Earlier in the week I let my friend convince me to go shopping at Costco after I had a few beers. It’s not good to shop at Costco without absolute mental clarity. Because I saw a huge jar of pickles and thought “I bet fourteen people eating burgers can burn through that” and now I have a HUGE JAR OF PICKLES.*
I used white zinfandel for sangria. Okay, so, maybe that didn’t work.
I dealt from the bottom of the deck when I wasn’t paying attention.
I write too much on this dumb site; some of the guests, in honor of the post below, brought me a stick of pepperoni and I didn’t get it at first.**
*But I’ll eat them. I love pickles.
** But I’ll eat it. I love pepperoni.
my mother once told a fellow teacher she thought a little frog figurine in a shop was cute. the colleague told a friend, who told a friend ... from then on, every gift-giving opportunity that arose, my mother received frog figurines. from everyone. for the next fifteen years.
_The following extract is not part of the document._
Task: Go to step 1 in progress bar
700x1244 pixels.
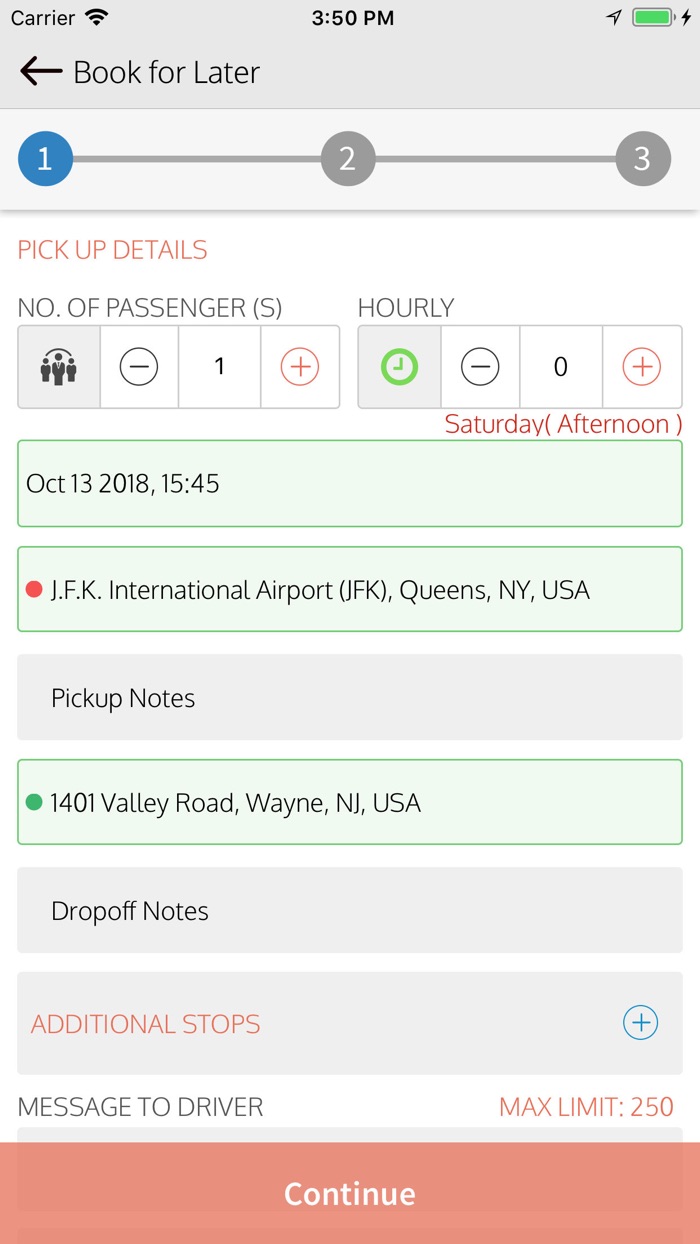Action: coord(45,158)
you may be cursed with pepperoni from internet gifters for a while, that’s all i’m saying.
Size has no relative quality in Costco. I have the vat o’ mayo to prove it.
Enjoy the pickles and pepperoni...not at the same time.
Next time I see you, I am bringing pepperoni soup and mincemeat pie. And a throw for the new couch.
Pickles and pepperoni......hmmmm....sounds like someone is pregnant.
Not that size matters… but was it a Costco pepperoni?
The other mistake you made was not inviting me. Dude, I can’t play poker worth crap. What’s that they say about a fool and her money? Yeah. You could have cleaned up, big time. “Big mistake. Huge. I have to go shopping now.”
I bought a Campbell’s Soup at Hand, Pizza Soup for lunch yesterday in your honour.
I take it you didn’t see “Because of Winn Dixie” when Dave Matthew’s character shows up at the party with...a huge jar of pickles.
fyi...here’s my favorite sangria recipe…
http://www.globalgourmet.com/food/special/chacha/sangria.html
I was the big-ass winner at poker this weekend. That does not have too much to do with your post, but I just had to tell someone.
I may need to have a special sangria party just so I can exorcise this demon…
How will you do that? Cardio Kick boxing?
Sorry I missed it. Had I been there, you would not be stuck with all those extra pickles and pepperoni meats.
How come you didn’t ask for our favorite Sangria recipe? Mix equal parts Cabernet Sauvignon (Gallo jug will do-doesn’t have to be expensive) and Vodka. Add some fruit juice, lemon slices, and you’re all set. Freeze some of it in ice cube trays and add to mix after frozen.
who drinks sangria at a poker party?! where’s the rot-gut beer, whiskey and stogies?
i think you know who you should have asked for a sangria recipe. sheesh.
I knew I’d hear from you on that. All I can say is, I didn’t think I’d actually screw it up.
Follow this simple maxim in future culinary endeavors: NEVER, EVER, USE WHITE ZINFANDEL FOR ANYTHING. Don’t buy it, don’t accept it as a gift, don’t even make eye contact with it at Costco. You’re lucky all you got was shitty sangria—others have lost marriages, sunk into drug addiction and started middle east wars, all because they listened to the little white zindandel devil on their left shoulder.
Oh, I love you too, sweetie!
I have to say that Geoff is right. There was a heady time, back in the mid 90s, when my stomach lining was young, I was 10 feet tall and bulletproof, when I was actually a wino for a time. Me and this Columbian girl named, Natalia. Yes, I think her name was Natalia. We became winos together.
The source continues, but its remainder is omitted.